That bill allows parents more power over their child’s education, potentially guiding that education to more closely align with their beliefs.

“This doesn’t seem to be about children at all, it seems to be about arousing passions along political lines possibly in adults, but very little to do with actually educating students,” says Bridget Donovan, a former educator and the former president of the Omaha Education Association.

Donovan says many topics addressed in the bill - like allowing parents to speak at school board meetings or review their child’s curriculum and personal file - are already things that exist.

“My first reaction is what is the problem that this bill is supposed to be a solution for?” she says. “It kind of looked like a solution in search of a problem to me.”

More than anything, Donovan is concerned.

One section of the bill reads:

“[Parents] have an opportunity to object to any learning material or activity on the basis that such material or activity harms the child or impairs the parents’ firmly held beliefs, values, or principles and withdraw [said] child from the class or program in which the material is used.”

“What if you feel that the role the U.S. played in the Japanese Internment Camps makes us look poorly and you don’t want your child to learn about that, so then we stop teaching history to children?

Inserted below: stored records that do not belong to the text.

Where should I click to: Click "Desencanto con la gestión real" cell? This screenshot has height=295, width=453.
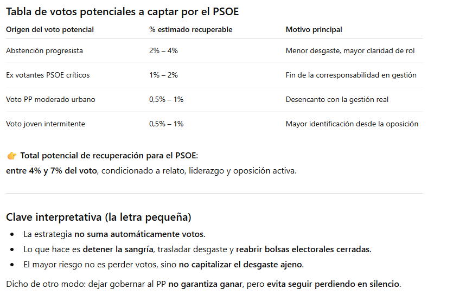pos(337,99)
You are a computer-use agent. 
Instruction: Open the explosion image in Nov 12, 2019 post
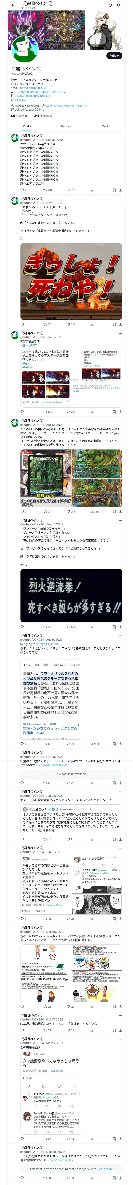[71, 282]
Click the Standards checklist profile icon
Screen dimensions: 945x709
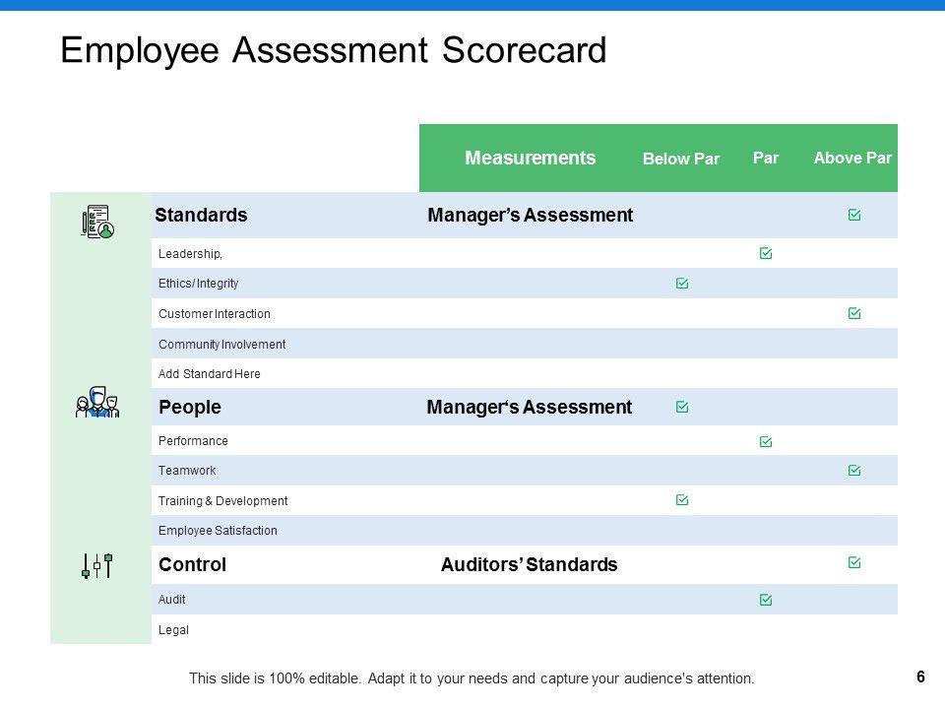click(x=97, y=223)
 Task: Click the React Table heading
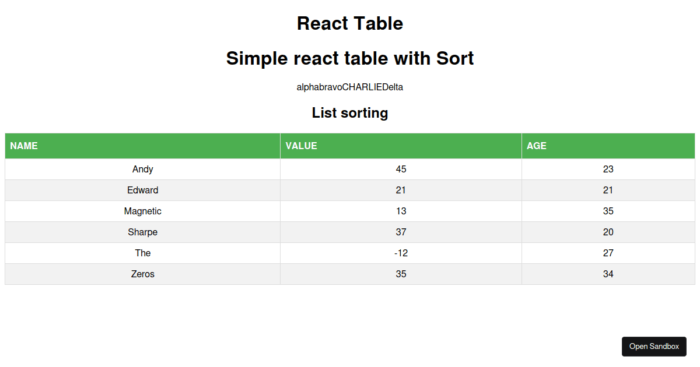tap(349, 24)
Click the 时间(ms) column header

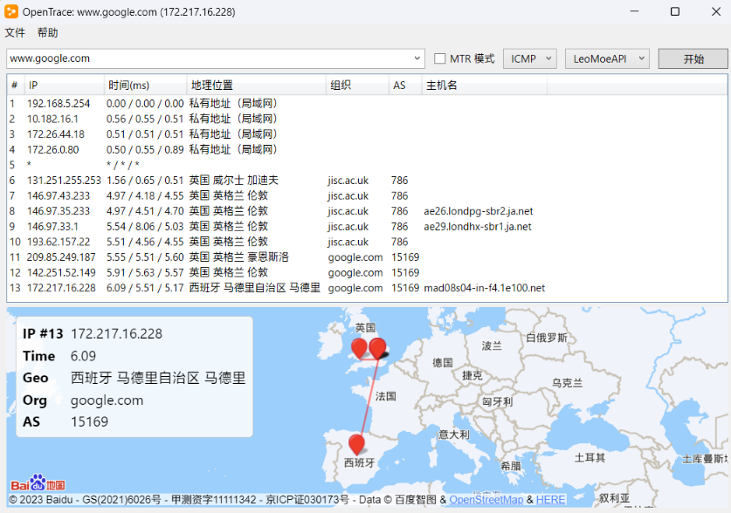click(x=128, y=86)
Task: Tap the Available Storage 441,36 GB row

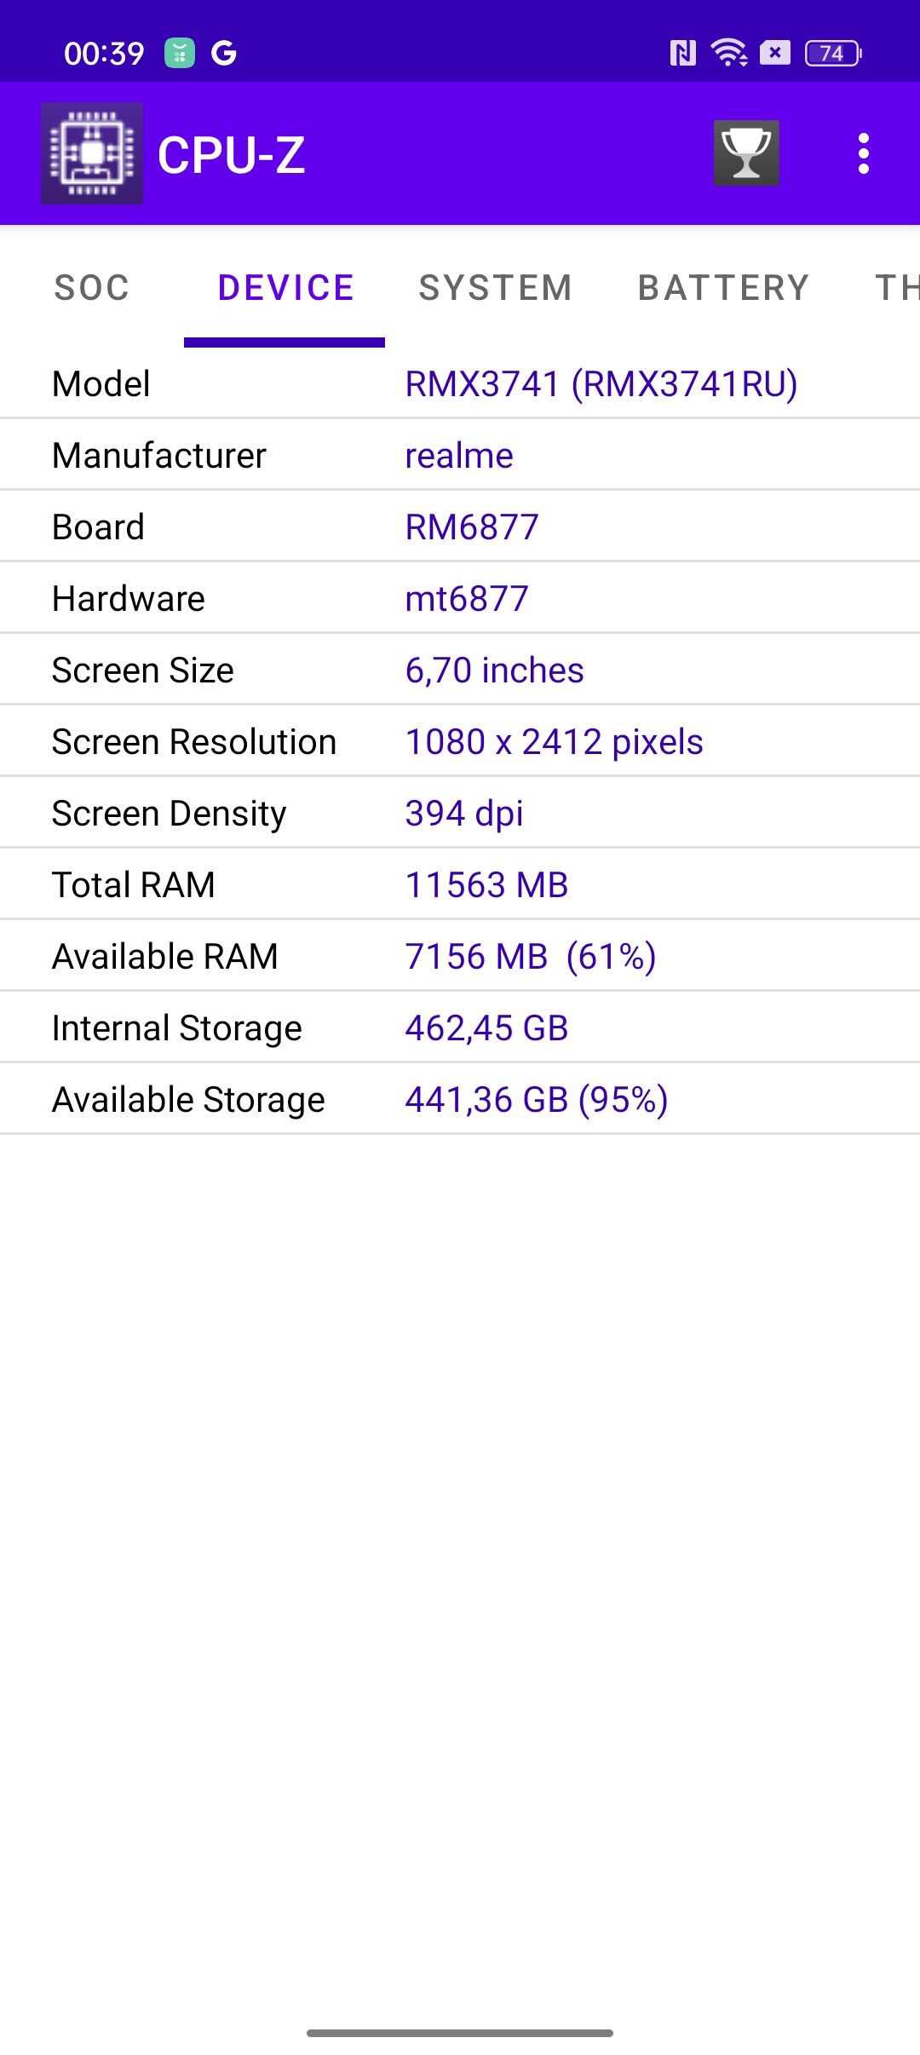Action: pos(460,1099)
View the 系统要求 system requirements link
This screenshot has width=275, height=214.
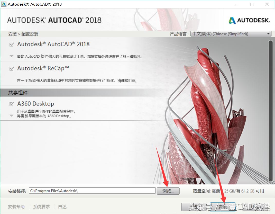tap(41, 207)
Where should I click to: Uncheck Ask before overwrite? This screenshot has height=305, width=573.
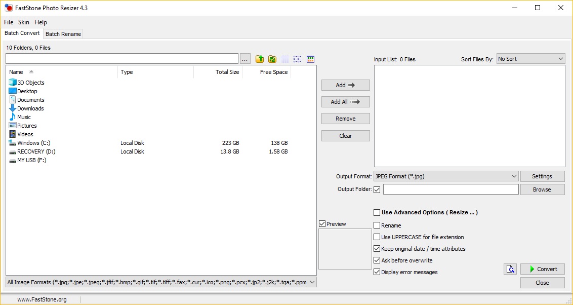coord(377,260)
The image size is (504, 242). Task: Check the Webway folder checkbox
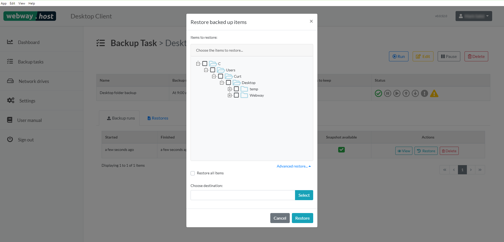tap(236, 95)
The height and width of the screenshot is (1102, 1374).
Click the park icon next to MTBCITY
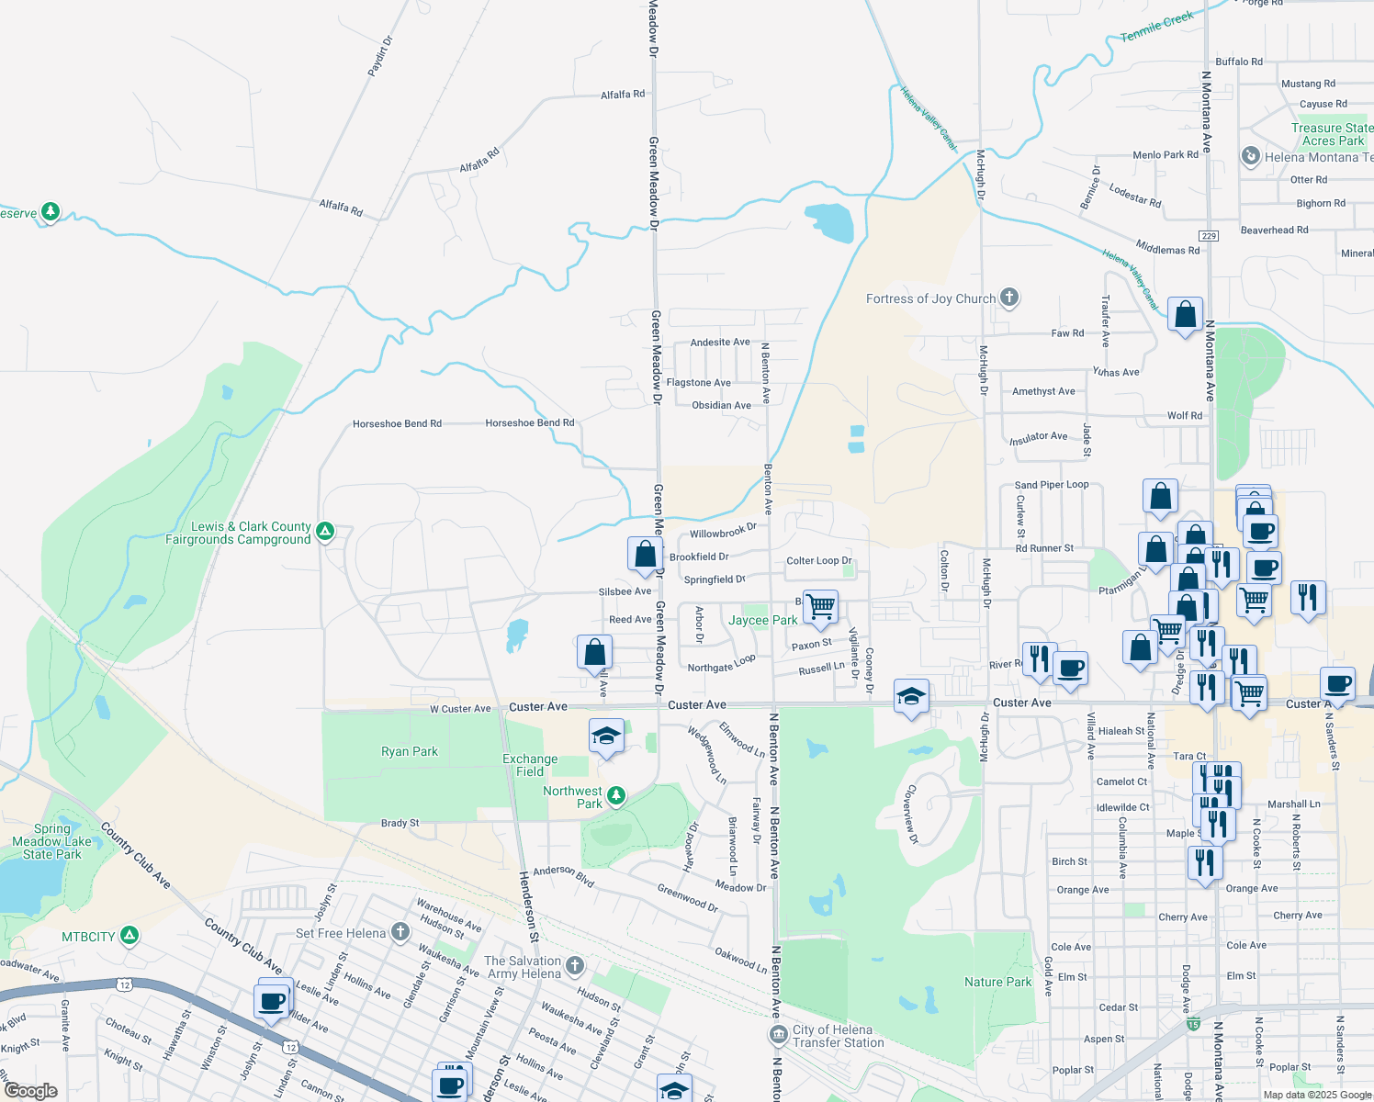coord(128,936)
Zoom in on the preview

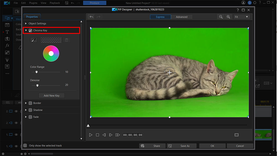[x=228, y=17]
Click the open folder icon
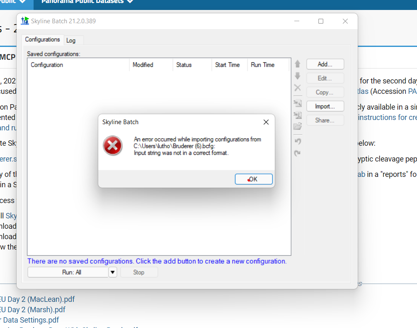Screen dimensions: 417x328 [297, 127]
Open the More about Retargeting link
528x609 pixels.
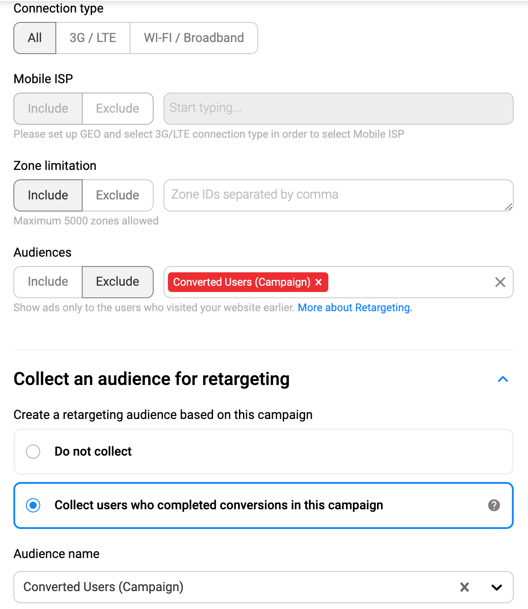pos(355,308)
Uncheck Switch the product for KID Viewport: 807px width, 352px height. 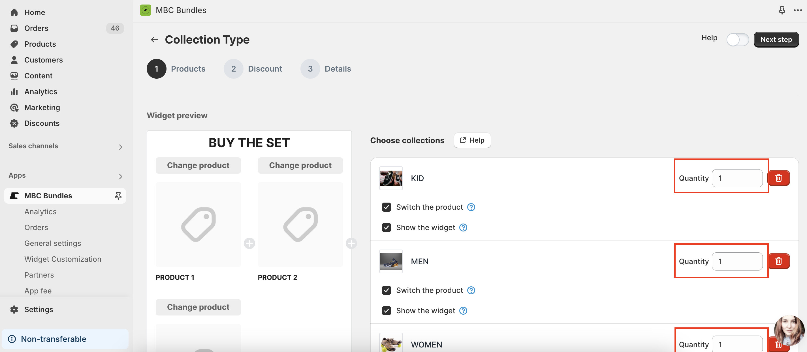point(386,207)
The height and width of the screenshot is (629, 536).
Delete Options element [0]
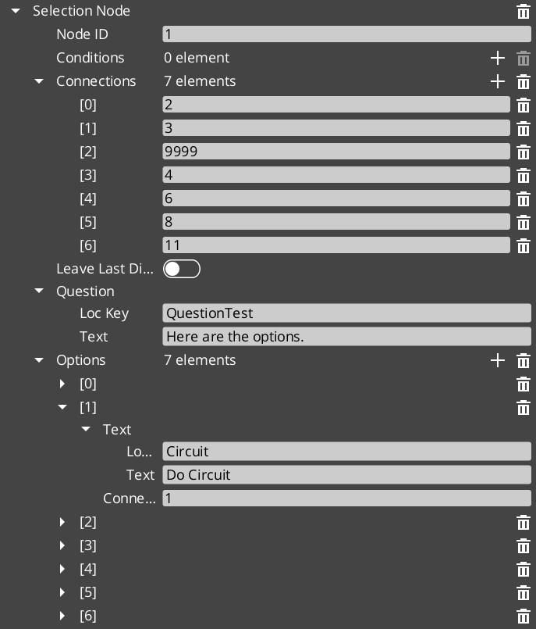[x=524, y=384]
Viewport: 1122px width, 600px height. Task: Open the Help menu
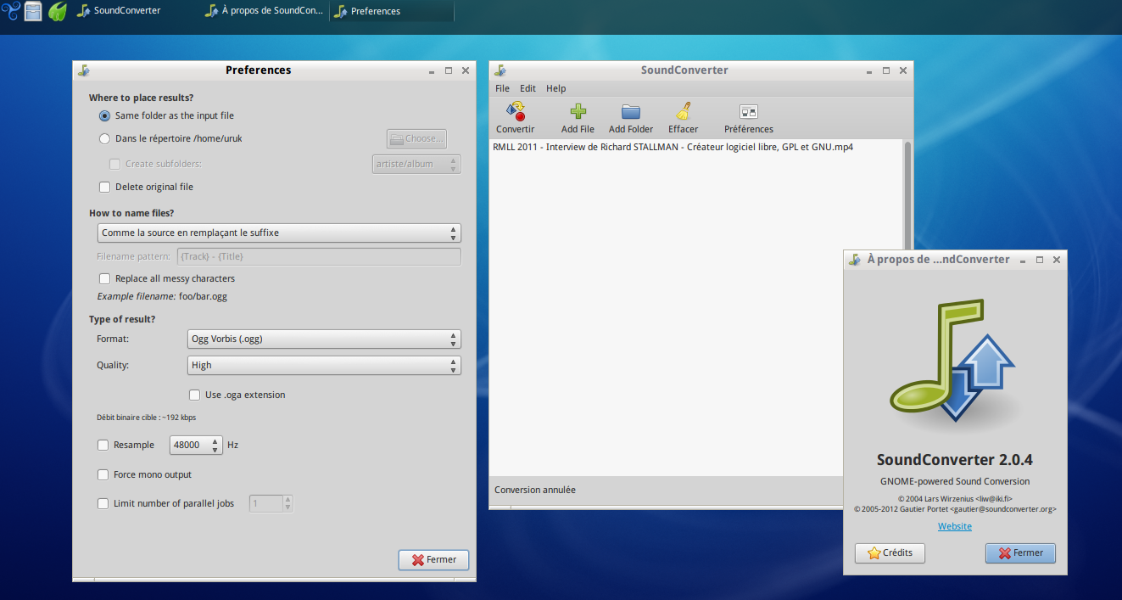tap(555, 88)
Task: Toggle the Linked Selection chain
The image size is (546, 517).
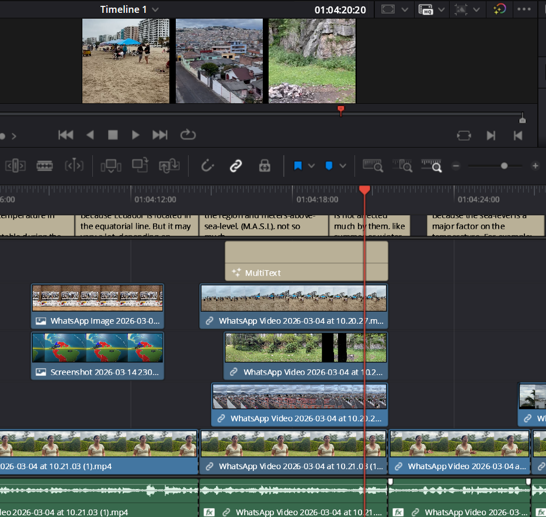Action: (236, 166)
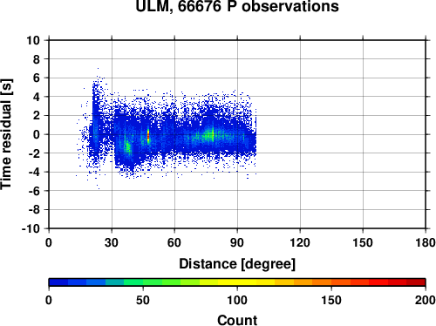
Task: Click the green cluster near 37 degrees
Action: (x=127, y=146)
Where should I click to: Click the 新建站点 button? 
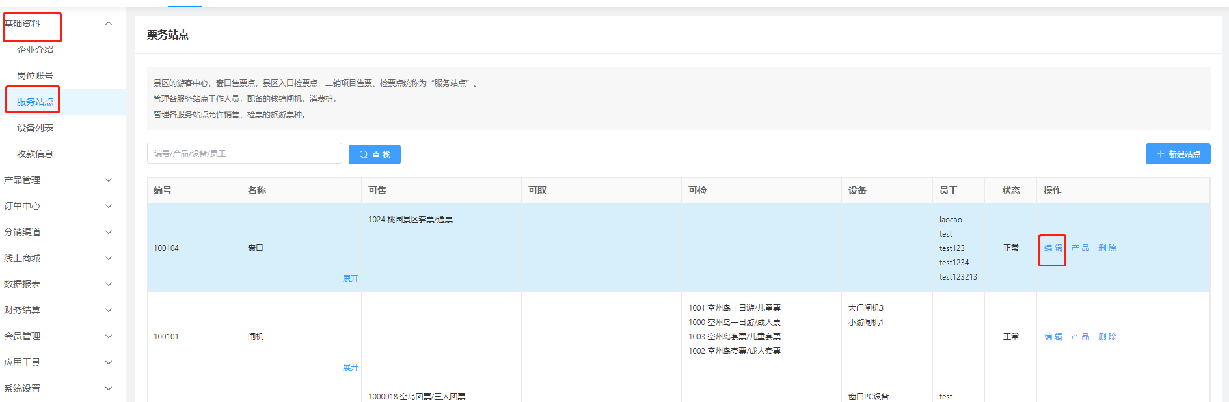click(x=1178, y=154)
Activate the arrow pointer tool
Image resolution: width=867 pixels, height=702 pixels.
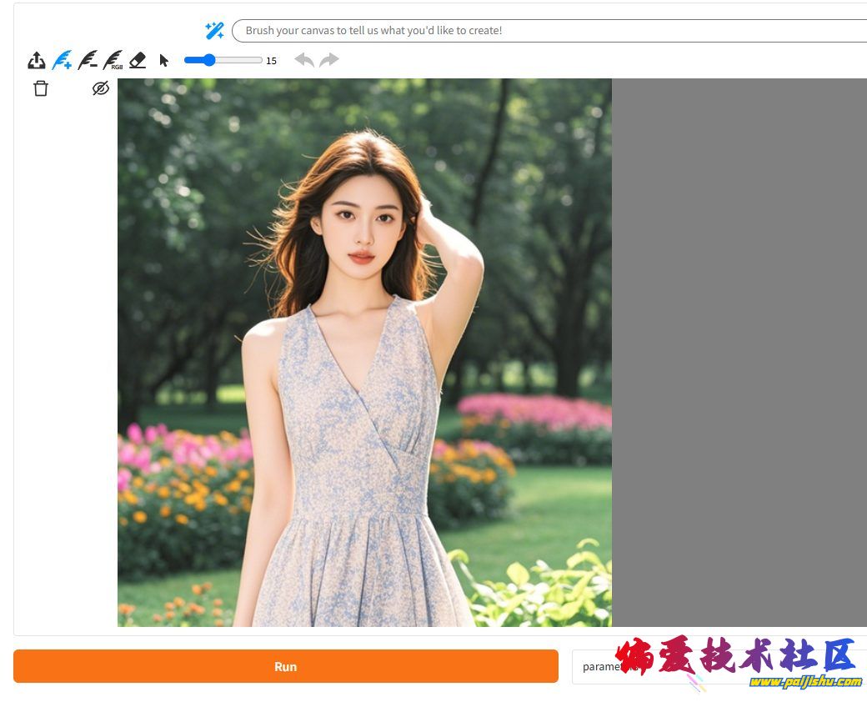[163, 60]
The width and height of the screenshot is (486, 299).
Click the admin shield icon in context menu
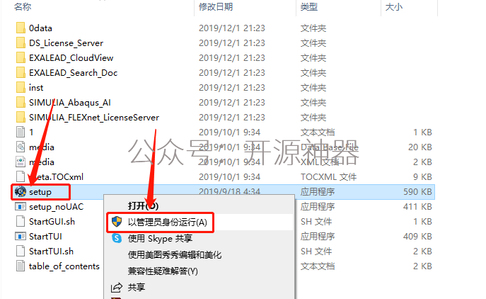coord(117,222)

Because someone disagrees with it?” she asks. “Or science. Is biology gone now because somebody doesn’t believe in science or they don’t like science?”

Donovan says education relies on a certain amount of standardization.

“Education should be exposing students to a wide variety of topics, and parents, by all means, have every right and should be teaching what their values about those topics are, but education should not be teaching values, education should be giving them the exposure to these things.”

When it comes to opting out of classes, Donovan worries this could affect federal funding that Nebraska public schools receive, or eventually lead to the loss of local control of our public schools.

She also worries the bill would require more of already-overworked educators and could deter students from entering the teaching field.

“There seems to be an attempt to erode the trust that people feel in their public schools,” Donovan believes.

The bill also touches on vaccinations, parental review of library books, more in-depth access and information on students’ curriculum, and more.